As long as the political taboo on raising taxes endures, the service will be in financial peril. 

It has long been clear that the NHS is in financial ill-health. But today's figures, conveniently delayed until after the Conservative conference, are still stunningly bad. The service ran a deficit of £930m between April and June (greater than the £820m recorded for the whole of the 2014/15 financial year) and is on course for a shortfall of at least £2bn this year - its worst position for a generation. 

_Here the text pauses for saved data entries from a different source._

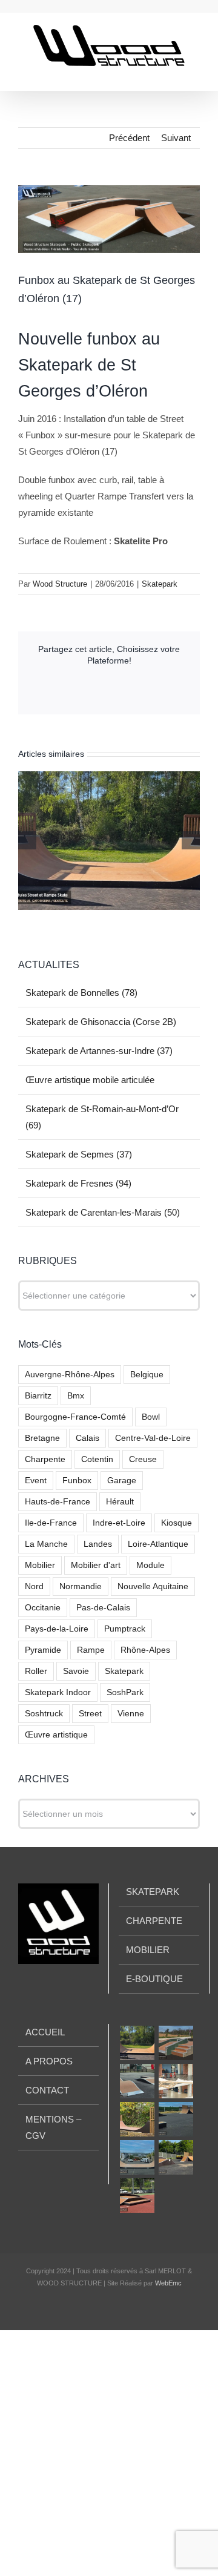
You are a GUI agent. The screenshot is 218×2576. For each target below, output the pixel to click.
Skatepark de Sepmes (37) (78, 1154)
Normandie (80, 1586)
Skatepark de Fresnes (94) (78, 1183)
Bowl (151, 1416)
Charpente (45, 1459)
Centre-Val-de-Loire (153, 1438)
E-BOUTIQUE (154, 1979)
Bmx (75, 1395)
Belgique (147, 1374)
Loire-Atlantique (158, 1544)
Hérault (120, 1501)
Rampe (91, 1650)
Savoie (76, 1671)
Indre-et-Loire (119, 1522)
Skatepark (159, 583)
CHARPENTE (154, 1921)
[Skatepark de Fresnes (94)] (137, 2157)
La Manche (46, 1544)
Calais (87, 1438)
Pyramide (43, 1650)
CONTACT (47, 2090)
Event (36, 1480)
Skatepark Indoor (58, 1692)
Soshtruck (44, 1713)
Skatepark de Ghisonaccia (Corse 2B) (100, 1021)
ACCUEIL (45, 2032)
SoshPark (125, 1692)
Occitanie (43, 1607)
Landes (98, 1544)
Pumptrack (124, 1628)
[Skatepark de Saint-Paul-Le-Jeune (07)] (137, 2195)
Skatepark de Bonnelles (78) (81, 992)
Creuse (143, 1459)
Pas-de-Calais (103, 1607)
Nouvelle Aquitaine (152, 1586)
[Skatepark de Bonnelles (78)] (137, 2043)
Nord (34, 1586)
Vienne (130, 1713)
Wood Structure (60, 583)
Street (90, 1713)
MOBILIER (148, 1950)
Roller (36, 1671)
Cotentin (97, 1459)
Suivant (176, 138)
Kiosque (176, 1522)
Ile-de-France (51, 1522)
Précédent (129, 138)
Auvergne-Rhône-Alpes (69, 1374)
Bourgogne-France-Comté (75, 1416)
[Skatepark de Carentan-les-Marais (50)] (175, 2157)
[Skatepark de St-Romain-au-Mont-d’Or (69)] (137, 2119)
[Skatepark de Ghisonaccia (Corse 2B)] (175, 2043)
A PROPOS (49, 2061)
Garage (121, 1480)
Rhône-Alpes (145, 1650)
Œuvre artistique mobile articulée (89, 1080)
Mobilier (40, 1565)
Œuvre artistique (56, 1734)
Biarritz (38, 1395)
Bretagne (42, 1438)
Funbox (76, 1480)
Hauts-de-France (57, 1501)
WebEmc (168, 2283)
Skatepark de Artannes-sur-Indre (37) (99, 1051)
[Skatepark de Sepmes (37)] (175, 2119)
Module (150, 1565)
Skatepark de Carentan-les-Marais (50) (102, 1212)
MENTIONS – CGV (53, 2127)
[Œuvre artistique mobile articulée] (175, 2081)
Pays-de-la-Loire (56, 1628)
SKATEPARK (152, 1891)
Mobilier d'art (96, 1565)
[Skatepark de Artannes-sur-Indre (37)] (137, 2081)
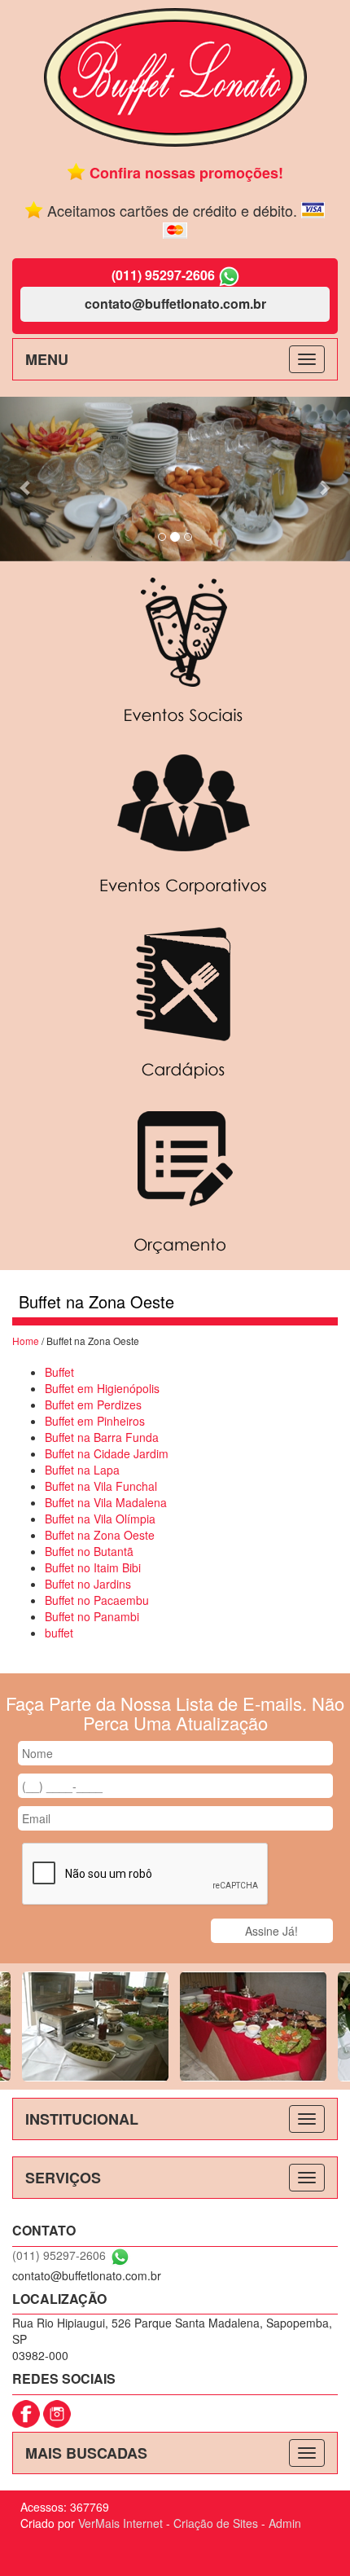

Though often described as having been shielded from austerity, owing to its ring-fenced budget, the NHS is enduring the toughest spending settlement in its history. Since 1950, health spending has grown at an average annual rate of 4 per cent, but over the last parliament it rose by just 0.5 per cent. An ageing population, rising treatment costs and the social care crisis all mean that the NHS has to run merely to stand still. The Tories have pledged to provide £10bn more for the service but this still leaves £20bn of efficiency savings required. 

Speculation is now turning to whether George Osborne will provide an emergency injection of funds in the Autumn Statement on 25 November. But the long-term question is whether anyone is prepared to offer a sustainable solution to the crisis. Health experts argue that only a rise in general taxation (income tax, VAT, national insurance), patient charges or a hypothecated "health tax" will secure the future of a universal, high-quality service. But the political taboo against increasing taxes on all but the richest means no politician has ventured into this territory. Shadow health secretary Heidi Alexander has today called for the government to "find money urgently to get through the coming winter months". But the bigger question is whether, under Jeremy Corbyn, Labour is prepared to go beyond sticking-plaster solutions. 

George Eaton is political editor of the New Statesman.